Supplied data -
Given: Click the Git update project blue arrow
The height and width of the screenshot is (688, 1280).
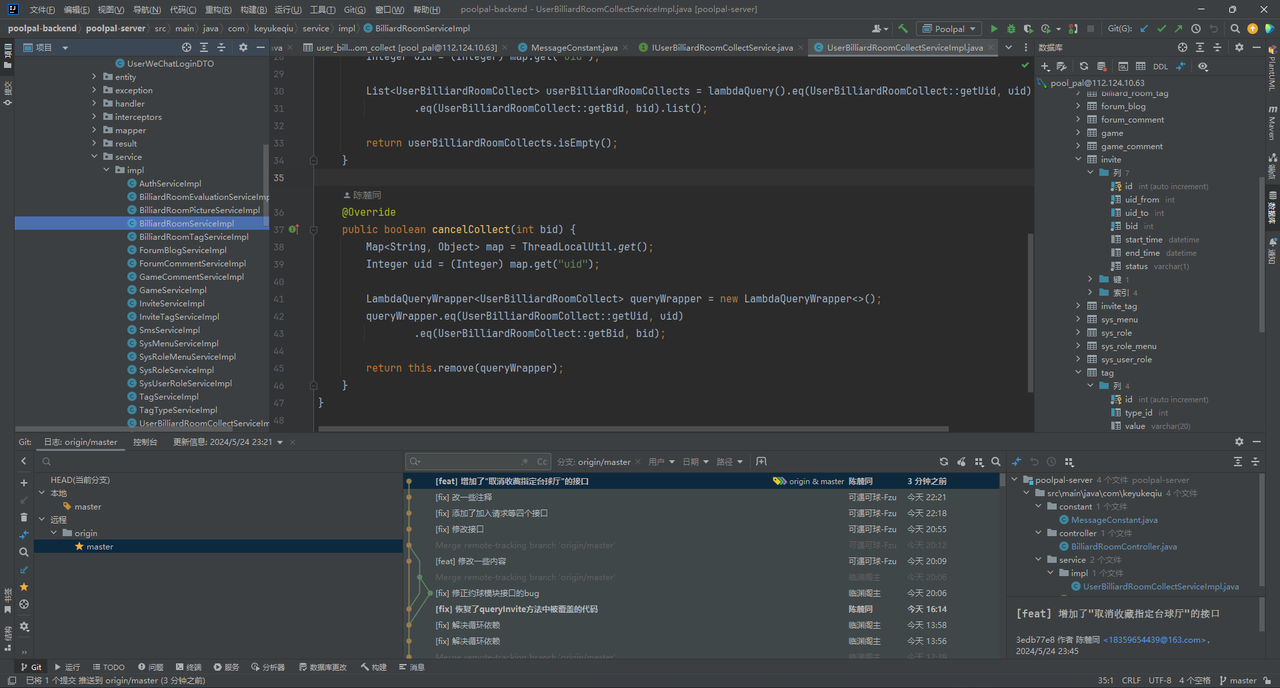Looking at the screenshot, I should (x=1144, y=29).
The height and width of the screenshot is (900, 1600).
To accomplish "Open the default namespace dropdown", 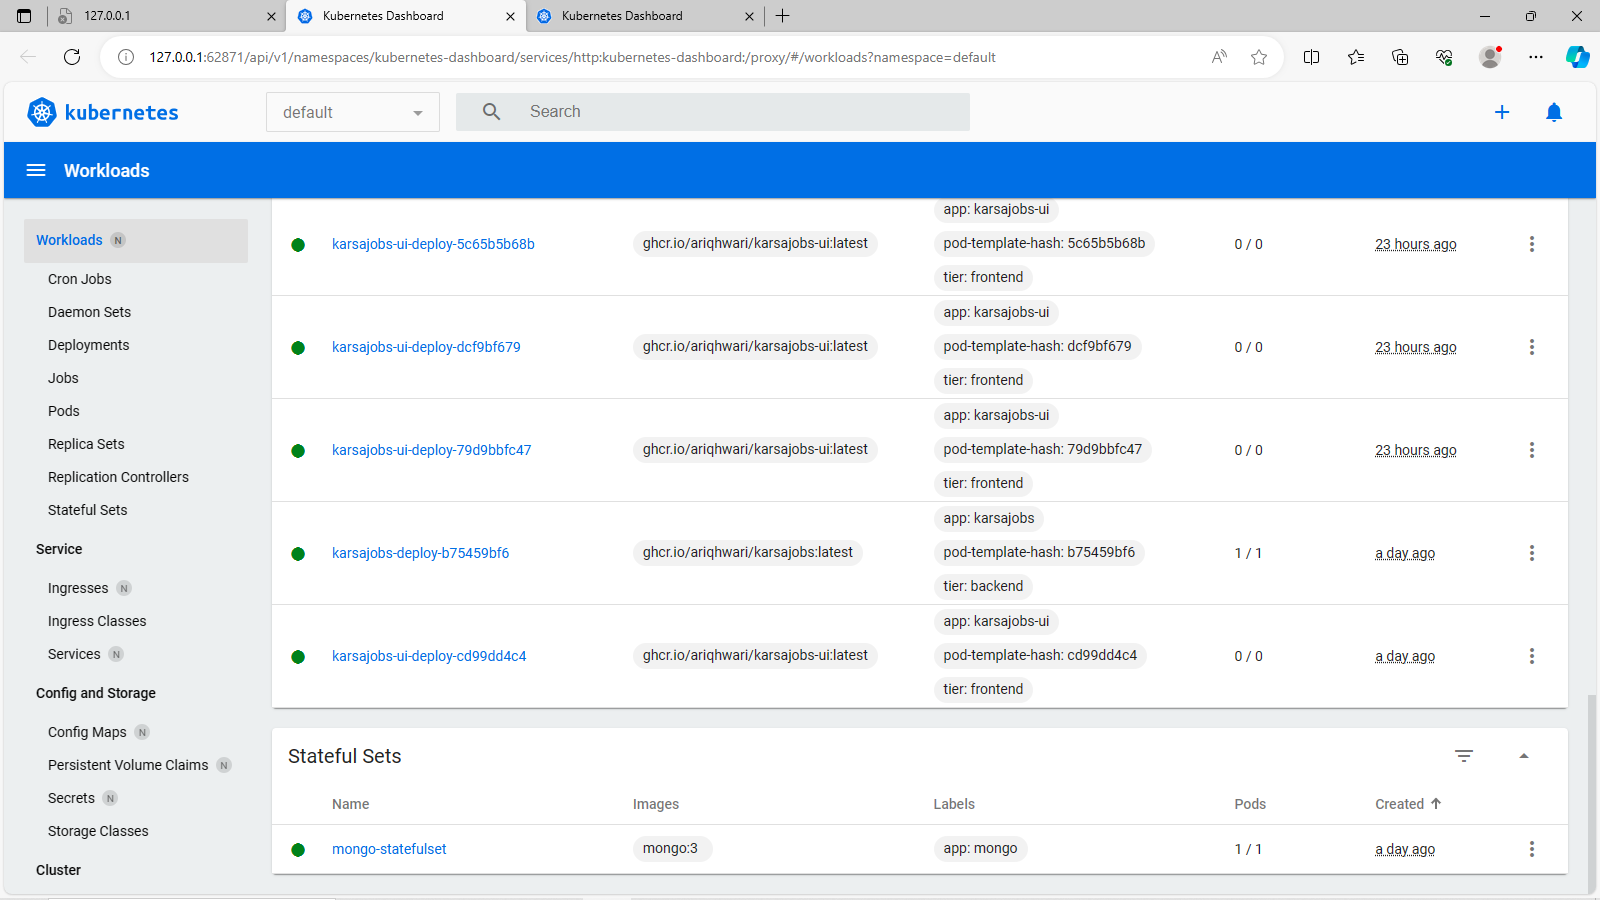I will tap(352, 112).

Task requirements -
Print the data above exactly, from its first line to the line bearing "The height and width of the screenshot is (900, 1600)." inclusive, and keep pictures out of the result.

Finished task -
Given: Click the Git update project blue arrow
The height and width of the screenshot is (688, 1280).
Looking at the screenshot, I should (x=1144, y=29).
The height and width of the screenshot is (900, 1600).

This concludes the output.